Now, sometimes we're tempted to cheat and write a nearly-pure routine. If your ISR merely increments a global 32 bit value, say, to maintain time, it would seem legal to produce code that does nothing more than a quick and dirty increment. Beware! Especially when writing code on an 8 or 16 bit processor, remember that the C compiler will surely generate several instructions to do the deed. On a 186, the construct ++j might produce:

	mov	ax,[j]
	add	ax,1		; increment low part of j
	mov	[j],ax
	mov	ax,[j+1]
	adc	ax,0		; prop carry to high part of j
	mov	[j+1],ax

An interrupt in the middle of this code will leave j just partially changed; if the ISR is reincarnated with j in transition, its value will surely be corrupt.

Watch out for noise on the NMI line. NMI is usually an edge-triggered signal. Any bit of noise or glitching will cause perhaps hundreds of interrupts. Since it cannot be masked, you'll almost certainly cause a reentrancy problem. This is yet another reason to avoid NMI for anything other than a catastrophic failure.

Even the perfectly coded reentrant ISR leads to problems. If such a routine runs so slowly that interrupts keep giving birth to additional copies of it, eventually the stack will fill. Once the stack bangs into your variables the program is on its way to oblivion. You must ensure that the average interrupt rate is such that the routine will return more often than it is invoked.

Debugging Stack Problems

Any of a number of problems can cause the stack to grow to the point where the entire system crashes.
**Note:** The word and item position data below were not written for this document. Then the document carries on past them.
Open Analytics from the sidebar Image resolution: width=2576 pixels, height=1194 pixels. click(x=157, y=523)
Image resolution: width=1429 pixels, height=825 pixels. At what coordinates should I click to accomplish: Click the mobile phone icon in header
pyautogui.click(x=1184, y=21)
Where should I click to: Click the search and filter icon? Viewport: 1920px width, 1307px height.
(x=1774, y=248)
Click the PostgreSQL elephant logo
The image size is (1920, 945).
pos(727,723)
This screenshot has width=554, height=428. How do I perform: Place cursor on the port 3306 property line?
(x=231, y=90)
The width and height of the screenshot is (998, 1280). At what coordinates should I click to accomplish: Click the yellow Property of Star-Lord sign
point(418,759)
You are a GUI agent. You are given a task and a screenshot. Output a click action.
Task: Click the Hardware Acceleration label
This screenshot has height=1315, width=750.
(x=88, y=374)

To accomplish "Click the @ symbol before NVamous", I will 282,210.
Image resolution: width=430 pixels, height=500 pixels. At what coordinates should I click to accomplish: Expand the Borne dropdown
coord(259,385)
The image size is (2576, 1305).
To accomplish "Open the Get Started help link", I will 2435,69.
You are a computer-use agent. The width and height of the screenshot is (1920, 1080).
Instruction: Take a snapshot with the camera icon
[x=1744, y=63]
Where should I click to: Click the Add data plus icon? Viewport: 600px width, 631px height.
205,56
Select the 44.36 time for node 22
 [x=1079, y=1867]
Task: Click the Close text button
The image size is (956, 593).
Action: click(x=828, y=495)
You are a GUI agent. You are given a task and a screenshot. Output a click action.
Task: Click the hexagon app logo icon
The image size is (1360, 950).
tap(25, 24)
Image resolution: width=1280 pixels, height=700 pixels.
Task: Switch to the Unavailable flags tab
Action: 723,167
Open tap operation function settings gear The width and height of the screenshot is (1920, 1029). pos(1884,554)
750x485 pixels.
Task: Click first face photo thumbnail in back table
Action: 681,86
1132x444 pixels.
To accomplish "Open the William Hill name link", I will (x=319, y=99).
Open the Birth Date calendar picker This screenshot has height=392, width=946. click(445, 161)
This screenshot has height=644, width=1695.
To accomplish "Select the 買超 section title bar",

It's tough to go back and analyze the failure after the crash, as the program will often write all over itself or the variables, removing all clues.

The best defense is a strong offense. Build a stack monitor into your code.

A stack monitor is just a few lines of assembly language that compares the stack pointer to some limit you've set. Estimate the total stack use, and then double or triple the size. Use this as the limit.

Put the stack monitor into one or more frequently called ISRs. Jump to a null routine, where a breakpoint is set, when the stack grows too much.

Be sure that the compare is "fuzzy". The stack pointer will never exactly match the limit.

By catching the problem before a complete crash, you can analyze the stack's contents to see what lead up to the problem. You may see an ISR being interrupted constantly (that is, a lot of the stack's addresses belong to the ISR). This is a sure indication of code that's too slow to keep up with the interrupt rate. You can't simply leave interrupts disabled longer as the system will start missing them. Optimize the algorithm and the code in that ISR.

Conclusion

I've made a number of recommendations, most of which fall into a philosophy of debugging: plan for bugs, instrument your code to find them, and buy the right tools.

Someday we'll all write bug-free code. Till then, debug proactively. Anticipate the problems, and design in test code and solutions from the outset.